WHAT YOU ARE ASKED TO DO: Could you please return each line of the data that has the word "output"?

DATA UNDER STUDY:
════════════════

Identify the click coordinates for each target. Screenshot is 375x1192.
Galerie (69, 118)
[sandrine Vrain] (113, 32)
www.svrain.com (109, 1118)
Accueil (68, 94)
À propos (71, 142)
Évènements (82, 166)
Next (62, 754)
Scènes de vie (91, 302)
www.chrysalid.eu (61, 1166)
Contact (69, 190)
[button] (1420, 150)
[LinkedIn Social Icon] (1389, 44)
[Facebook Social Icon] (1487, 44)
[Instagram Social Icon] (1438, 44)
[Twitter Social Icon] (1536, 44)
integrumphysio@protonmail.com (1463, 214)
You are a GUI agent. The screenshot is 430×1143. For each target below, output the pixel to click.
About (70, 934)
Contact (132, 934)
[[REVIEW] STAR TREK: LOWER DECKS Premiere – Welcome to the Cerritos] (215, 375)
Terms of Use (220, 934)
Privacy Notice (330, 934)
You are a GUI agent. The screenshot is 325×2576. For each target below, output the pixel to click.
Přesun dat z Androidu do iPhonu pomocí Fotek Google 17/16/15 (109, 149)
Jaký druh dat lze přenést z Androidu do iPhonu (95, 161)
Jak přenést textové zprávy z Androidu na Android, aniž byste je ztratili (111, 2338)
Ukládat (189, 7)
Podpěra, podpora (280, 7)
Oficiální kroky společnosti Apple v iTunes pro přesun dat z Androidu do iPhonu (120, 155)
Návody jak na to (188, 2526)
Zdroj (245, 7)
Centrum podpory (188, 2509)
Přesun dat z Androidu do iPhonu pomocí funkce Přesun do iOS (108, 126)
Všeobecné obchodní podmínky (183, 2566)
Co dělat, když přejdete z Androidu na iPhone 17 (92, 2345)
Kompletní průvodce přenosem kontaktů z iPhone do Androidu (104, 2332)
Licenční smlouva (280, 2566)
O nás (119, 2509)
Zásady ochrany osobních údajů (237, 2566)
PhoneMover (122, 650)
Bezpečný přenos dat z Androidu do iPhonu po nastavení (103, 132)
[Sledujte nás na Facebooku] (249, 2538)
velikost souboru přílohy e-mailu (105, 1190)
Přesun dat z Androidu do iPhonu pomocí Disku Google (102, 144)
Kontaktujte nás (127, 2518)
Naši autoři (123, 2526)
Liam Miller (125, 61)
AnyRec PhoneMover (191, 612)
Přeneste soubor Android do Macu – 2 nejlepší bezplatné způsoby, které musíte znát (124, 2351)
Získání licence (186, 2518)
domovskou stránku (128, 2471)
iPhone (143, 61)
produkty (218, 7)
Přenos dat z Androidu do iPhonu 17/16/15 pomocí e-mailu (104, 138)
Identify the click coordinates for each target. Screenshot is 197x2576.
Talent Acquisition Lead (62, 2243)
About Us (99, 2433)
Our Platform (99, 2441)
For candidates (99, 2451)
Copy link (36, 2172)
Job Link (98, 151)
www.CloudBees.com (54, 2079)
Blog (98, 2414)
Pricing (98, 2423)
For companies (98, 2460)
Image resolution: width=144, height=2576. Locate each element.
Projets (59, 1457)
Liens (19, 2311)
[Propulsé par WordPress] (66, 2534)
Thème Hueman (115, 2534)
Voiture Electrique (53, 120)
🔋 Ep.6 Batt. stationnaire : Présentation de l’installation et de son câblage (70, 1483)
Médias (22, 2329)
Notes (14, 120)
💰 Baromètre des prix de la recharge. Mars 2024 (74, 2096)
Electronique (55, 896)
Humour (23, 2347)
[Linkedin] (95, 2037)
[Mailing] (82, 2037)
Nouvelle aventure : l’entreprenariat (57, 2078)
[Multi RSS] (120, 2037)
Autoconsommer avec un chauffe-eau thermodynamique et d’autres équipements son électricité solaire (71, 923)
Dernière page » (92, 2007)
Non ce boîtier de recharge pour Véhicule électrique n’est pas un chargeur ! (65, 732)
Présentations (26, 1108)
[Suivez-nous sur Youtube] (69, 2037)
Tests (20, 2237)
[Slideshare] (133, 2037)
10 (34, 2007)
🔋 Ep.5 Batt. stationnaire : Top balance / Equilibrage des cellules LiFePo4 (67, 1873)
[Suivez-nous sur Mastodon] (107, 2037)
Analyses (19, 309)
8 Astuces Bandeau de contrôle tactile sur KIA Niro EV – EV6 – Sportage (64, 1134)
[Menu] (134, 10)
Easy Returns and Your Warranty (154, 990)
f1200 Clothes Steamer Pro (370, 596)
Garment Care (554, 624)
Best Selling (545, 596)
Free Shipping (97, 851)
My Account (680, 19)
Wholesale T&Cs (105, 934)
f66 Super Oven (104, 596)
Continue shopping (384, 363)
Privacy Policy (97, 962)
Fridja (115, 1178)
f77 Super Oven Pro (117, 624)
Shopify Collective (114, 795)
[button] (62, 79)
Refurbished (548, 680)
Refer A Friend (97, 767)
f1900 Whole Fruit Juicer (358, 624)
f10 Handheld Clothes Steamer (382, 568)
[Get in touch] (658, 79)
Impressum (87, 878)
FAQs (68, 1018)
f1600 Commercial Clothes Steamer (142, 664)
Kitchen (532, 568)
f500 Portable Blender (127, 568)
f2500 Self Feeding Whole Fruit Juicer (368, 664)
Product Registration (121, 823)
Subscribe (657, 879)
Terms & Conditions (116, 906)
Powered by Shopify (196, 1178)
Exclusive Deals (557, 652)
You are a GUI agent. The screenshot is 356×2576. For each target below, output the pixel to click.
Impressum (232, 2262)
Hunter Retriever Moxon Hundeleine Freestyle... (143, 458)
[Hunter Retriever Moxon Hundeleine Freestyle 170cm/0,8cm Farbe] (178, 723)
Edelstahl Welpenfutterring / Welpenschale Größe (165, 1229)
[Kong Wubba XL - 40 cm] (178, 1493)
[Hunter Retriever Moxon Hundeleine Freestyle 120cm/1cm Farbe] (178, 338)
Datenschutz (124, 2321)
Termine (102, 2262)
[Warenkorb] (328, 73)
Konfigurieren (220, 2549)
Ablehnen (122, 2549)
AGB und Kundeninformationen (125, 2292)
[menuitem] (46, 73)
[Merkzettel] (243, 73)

════════════════

RESPONSE AREA:
You are a GUI agent. The screenshot is 430×1143. For each target below, output the pixel to click.
You are a GUI agent. The screenshot is 325×2576. For each target below, output the pixel to click.
You are a GUI agent. The screenshot is 356×2576. For each target below, output the pixel to click.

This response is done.